I want to start a garden. Where do I start?



4 answers
  • Marcia Lazenby
    on May 19, 2017

    by laying out your area...i use spray paint anytime i am trying to figure out the size in my yard for anything...then have the ground tilled up with a tiller....unless your going raised beds??
  • Cha20880301
    on May 19, 2017

    This has a lot of variables to it, like in the ground, raised, or tubbed garden. We will go with in the existing ground. First, gather your tools, fertilizers, potting soil, plants, seeds, and hose. Till the ground with a tiller, or break it up and chop it until it is loose with no huge clumps. Now you will want to empty the bag of potting soil and mix it with your tilled soil. Lay out your plant/seeds into rows the way you want them. Plant them at least 8-10 inches apart to allow for growth of smaller plants and at least a foot apart for larger plants (tomatoes, beans, etc.) Apply Miracle Grow after planting according to its directions to make sure you plants are getting enough nourishment. If you find you like gardening you can get into prepping your ground in the fall for next year's plants by balancing soil ph, and proper nitrogen, as well, as a host of other soil preps for the serious gardening next spring. This will give you a taste of what it is like to grow your own foods to see if it is for you. Enjoy!
  • Rob7453153
    on May 19, 2017

    Do you want to start a vegetable garden, or improve the look of the front of your house with new flower beds? A good way to start is by finding out what planting zone you are in, meaning the seasonal temperature range. That will make a difference to the kinds of plants you can expect to do well. Walk around your neighborhood and look at what kinds of plants are doing well and whether they appeal to you, and the way they look around the house and each other. Take pictures so you can match them up with plants that are for sale in your local stores, or in catalogs. Some of the catalogs feature a pre-designed "shade garden" or "spring blooming garden," with a sketch of the design, how large an area to place it in, and you can order all the plants you need. It's laid out like a recipe.
    Before you buy anything, look at your house on a sunny day and check which parts of your yard get sun or shade and how many hours. You don't want to put a plant that requires "full sun" in a spot that gets less than 6 hours of sunlight because it won't do well in the wrong spot. You can make a plan of where you want your garden beds to be and how you want them to look by sketching it out. There are also programs online to help you create a garden plan, though these are generally ambitious.
    If you want to start a vegetable garden, you must have a sunny area in your back yard. Many communities don't allow you to have a cornfield on your front lawn!
    Don't think that you have to have a finished garden -BOOM! -all at once, like on the TV shows. Plant a small area now, see what does well, then in the fall or next spring start to expand.
    One of my great pleasures is to visit a botanical garden in my area and see what they are growing, and I often find plants that I have never seen.
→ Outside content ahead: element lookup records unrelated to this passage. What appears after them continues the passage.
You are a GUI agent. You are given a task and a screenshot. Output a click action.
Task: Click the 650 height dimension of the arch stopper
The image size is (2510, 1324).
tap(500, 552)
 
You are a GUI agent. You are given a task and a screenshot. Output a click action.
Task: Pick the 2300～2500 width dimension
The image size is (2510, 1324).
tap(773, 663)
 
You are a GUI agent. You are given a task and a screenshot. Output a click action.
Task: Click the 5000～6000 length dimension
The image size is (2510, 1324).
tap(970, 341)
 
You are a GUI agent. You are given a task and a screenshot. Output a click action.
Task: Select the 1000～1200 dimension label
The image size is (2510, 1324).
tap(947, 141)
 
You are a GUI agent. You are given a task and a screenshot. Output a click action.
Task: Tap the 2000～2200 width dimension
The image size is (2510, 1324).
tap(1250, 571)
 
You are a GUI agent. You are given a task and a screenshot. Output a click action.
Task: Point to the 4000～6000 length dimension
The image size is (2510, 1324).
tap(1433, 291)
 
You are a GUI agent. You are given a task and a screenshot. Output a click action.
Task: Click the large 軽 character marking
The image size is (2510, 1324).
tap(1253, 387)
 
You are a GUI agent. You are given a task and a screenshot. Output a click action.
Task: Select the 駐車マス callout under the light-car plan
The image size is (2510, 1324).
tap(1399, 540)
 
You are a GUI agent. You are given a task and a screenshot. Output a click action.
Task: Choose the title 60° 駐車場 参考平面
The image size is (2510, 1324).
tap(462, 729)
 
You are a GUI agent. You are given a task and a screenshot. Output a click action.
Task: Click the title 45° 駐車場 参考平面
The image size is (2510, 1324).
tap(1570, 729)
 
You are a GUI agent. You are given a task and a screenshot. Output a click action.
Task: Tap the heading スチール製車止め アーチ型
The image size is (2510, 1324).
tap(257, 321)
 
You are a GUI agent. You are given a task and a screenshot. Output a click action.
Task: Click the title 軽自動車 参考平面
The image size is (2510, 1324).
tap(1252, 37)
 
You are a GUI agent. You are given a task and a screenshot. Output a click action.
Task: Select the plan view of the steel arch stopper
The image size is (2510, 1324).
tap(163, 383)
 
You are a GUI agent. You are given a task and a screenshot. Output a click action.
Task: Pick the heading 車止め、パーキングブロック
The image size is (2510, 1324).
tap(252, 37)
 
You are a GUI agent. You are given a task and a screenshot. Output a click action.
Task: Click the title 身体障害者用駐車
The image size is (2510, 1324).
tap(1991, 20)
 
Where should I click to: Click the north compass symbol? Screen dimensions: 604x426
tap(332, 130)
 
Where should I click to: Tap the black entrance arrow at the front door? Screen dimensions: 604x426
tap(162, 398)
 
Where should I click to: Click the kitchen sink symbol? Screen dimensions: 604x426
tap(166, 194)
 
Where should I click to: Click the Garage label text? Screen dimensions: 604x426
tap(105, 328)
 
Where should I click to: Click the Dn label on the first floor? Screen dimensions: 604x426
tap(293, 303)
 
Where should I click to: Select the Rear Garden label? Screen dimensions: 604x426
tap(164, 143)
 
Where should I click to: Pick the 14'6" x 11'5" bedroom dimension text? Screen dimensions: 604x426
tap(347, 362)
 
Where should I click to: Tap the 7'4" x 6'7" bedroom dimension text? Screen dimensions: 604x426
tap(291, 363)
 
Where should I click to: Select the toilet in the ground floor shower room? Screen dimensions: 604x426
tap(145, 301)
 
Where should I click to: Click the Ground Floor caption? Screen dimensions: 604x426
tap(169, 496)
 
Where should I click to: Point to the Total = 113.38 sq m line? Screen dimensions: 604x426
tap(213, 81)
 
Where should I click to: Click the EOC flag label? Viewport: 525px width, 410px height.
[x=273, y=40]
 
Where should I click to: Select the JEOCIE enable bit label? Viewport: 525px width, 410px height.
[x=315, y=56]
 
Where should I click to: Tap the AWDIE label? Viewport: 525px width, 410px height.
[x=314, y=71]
These will often do well because they are growing in the same climate as where I live.
    Enjoy yourself. :)
  • Jewellmartin
    on May 20, 2017

    @Roberta. One of the stereotypes is of the gardener who spends all winter, pouring over seed magazines, making lists and diagrams of what will be planted in the spring. Well, you need to be a little like that gardener. You have already been given some very good advice, but you need to decide what you want to see when you look at your garden. I suggest you start small, but if you have the land, time and money, go as big as you want. You can always share your bounty with people you know, or with complete strangers, with a smile! Best wishes.